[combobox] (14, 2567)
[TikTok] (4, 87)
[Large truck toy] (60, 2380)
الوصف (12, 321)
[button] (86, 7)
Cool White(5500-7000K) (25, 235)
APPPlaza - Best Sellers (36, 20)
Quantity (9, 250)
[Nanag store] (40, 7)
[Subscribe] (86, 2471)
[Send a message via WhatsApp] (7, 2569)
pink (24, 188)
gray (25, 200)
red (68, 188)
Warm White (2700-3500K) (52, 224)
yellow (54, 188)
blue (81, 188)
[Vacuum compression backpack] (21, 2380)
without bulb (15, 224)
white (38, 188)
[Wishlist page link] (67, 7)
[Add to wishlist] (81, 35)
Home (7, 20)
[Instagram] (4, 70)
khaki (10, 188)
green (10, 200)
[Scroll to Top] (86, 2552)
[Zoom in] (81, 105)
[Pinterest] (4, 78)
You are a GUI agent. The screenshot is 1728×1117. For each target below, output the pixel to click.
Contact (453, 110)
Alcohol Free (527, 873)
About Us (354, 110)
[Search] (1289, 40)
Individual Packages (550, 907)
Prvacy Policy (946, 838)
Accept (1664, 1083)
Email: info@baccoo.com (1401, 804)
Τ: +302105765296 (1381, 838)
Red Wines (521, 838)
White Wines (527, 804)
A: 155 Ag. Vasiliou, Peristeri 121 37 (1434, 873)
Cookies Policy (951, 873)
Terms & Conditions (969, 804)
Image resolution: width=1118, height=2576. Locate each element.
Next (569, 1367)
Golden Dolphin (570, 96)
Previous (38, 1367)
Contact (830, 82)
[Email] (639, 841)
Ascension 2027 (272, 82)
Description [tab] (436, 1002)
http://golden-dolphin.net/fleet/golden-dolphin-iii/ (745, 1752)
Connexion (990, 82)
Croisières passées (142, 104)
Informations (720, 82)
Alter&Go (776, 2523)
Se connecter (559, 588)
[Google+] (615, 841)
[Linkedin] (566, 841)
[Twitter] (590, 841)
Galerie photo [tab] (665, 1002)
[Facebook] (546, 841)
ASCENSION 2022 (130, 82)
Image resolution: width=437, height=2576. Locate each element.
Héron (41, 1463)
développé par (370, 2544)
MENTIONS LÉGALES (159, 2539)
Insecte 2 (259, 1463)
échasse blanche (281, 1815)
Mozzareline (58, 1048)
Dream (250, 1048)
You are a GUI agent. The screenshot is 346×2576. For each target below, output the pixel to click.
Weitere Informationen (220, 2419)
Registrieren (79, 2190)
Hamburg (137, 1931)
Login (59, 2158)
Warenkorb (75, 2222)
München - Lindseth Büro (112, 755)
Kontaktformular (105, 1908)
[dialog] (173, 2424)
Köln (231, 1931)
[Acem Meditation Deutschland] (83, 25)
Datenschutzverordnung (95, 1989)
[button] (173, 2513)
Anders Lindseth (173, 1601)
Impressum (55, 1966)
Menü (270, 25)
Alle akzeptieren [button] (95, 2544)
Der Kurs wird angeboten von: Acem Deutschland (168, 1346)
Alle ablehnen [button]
----
HOW TO COMPLETE THIS TASK - Go through the entries and return each line where the word "element" occurs.

OUTPUT BELOW -
Image resolution: width=1118, height=2576. Locate each element.
Image resolution: width=437, height=2576. Locate each element.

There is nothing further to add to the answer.